Background: The severe environmental challenges of the 21st Century are summarised by John Beddington's term "The Perfect Storm" and involves producing more food for the growing global population, whilst coping with climate change, reduction in carbon usage, and by not simply using more land. My interests focus around how we can do this most "sustainably". My research career has been focussed on the linkage between organisms and environmental changes, and my research in the agri-environment sphere also focusses on how farming drives ecological dynamics (at field, landscape and larger scales, up to global). I have used a variety of techniques through my career (including field and lab work, statistical, numerical and analytical modelling) and have held positions at UEA (postdoc), Cambridge University Press (Science Editor), Stirling University (lecturer and Senior Lecturer), Aberdeen University (Senior Lecturer) and Leeds (Professor, 2005, Director of the Institute of Integrative and Comparative Biology (2005 -2007), Pro-Dean for Research (2007-2011). From 2011, I have been UK Champion for Global Food Security, acting as ambassador and spokesperson for matters to do with food and food security, and coordingating work across this area between research councils and government departments.

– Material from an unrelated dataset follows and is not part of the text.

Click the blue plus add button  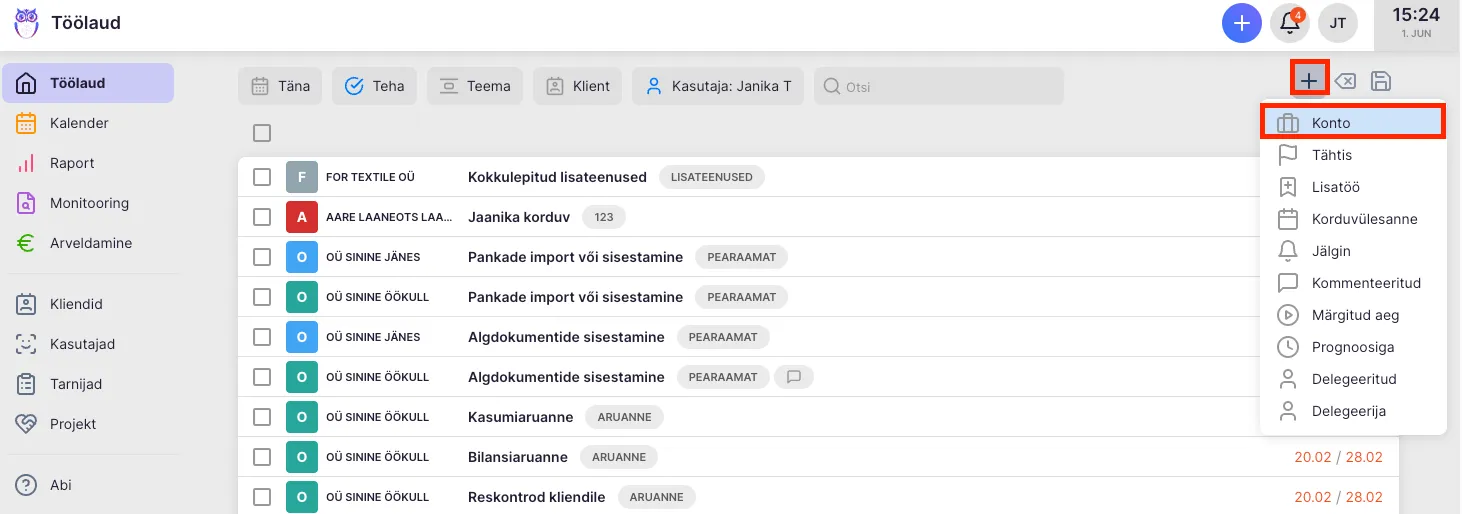point(1241,23)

http://www.fbs.leeds.ac.uk/staff/profile.php?tag=Benton_T

His connection with Goldman Sachs is not obvious. More of an egghead, boffin, or bureaucrat.

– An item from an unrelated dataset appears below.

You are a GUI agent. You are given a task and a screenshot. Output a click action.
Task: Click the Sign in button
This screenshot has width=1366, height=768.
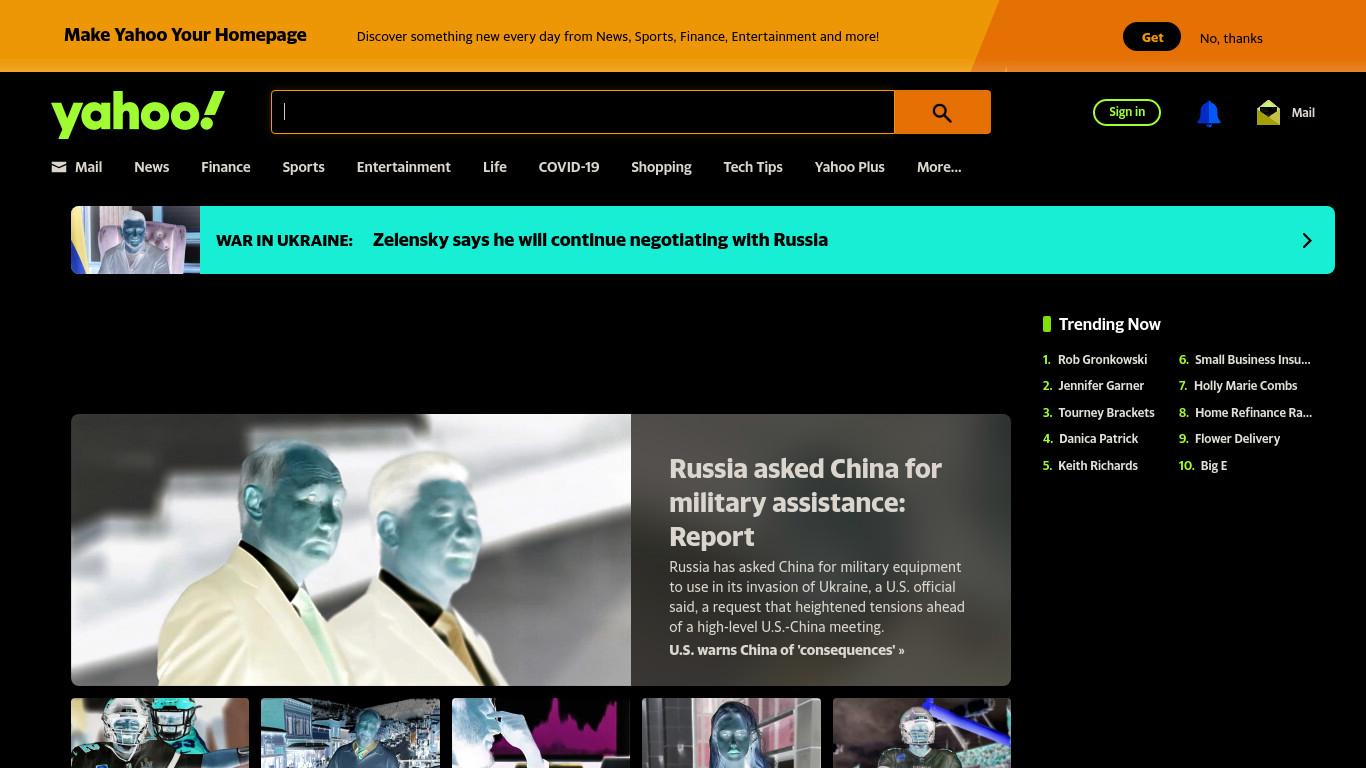[x=1127, y=112]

However, given his environmental bent, he's unlikely to favor the more obvious solution of plowing up the millions of arable acres in Brazil.

Warpy

(111,269 posts)
11. The people with the greatest demand
Sun Jul 21, 2013, 07:41 PM
Jul 2013

are going to start to starve. Close on the heels of that starvation will be epidemic disease, and disease does not spare the upper classes, not even barricaded into country estates in first world countries.

 

Chan790

(20,176 posts)
12. "And Darkness and Decay and the Red Death held illimitable dominion over all."
Sun Jul 21, 2013, 07:46 PM
Jul 2013
The Masque of the Red Death
Edgar Allan Poe
http://www.online-literature.com/poe/36/

THE "Red Death" had long devastated the country. No pestilence had ever been so fatal, or so hideous. Blood was its Avatar and its seal -- the redness and the horror of blood. There were sharp pains, and sudden dizziness, and then profuse bleeding at the pores, with dissolution. The scarlet stains upon the body and especially upon the face of the victim, were the pest ban which shut him out from the aid and from the sympathy of his fellow-men. And the whole seizure, progress and termination of the disease, were the incidents of half an hour.

But the Prince Prospero was happy and dauntless and sagacious. When his dominions were half depopulated, he summoned to his presence a thousand hale and light-hearted friends from among the knights and dames of his court, and with these retired to the deep seclusion of one of his castellated abbeys. This was an extensive and magnificent structure, the creation of the prince's own eccentric yet august taste. A strong and lofty wall girdled it in. This wall had gates of iron. The courtiers, having entered, brought furnaces and massy hammers and welded the bolts. They resolved to leave means neither of ingress or egress to the sudden impulses of despair or of frenzy from within. The abbey was amply provisioned. With such precautions the courtiers might bid defiance to contagion. The external world could take care of itself. In the meantime it was folly to grieve, or to think. The prince had provided all the appliances of pleasure. There were buffoons, there were improvisatori, there were ballet-dancers, there were musicians, there was Beauty, there was wine. All these and security were within. Without was the "Red Death."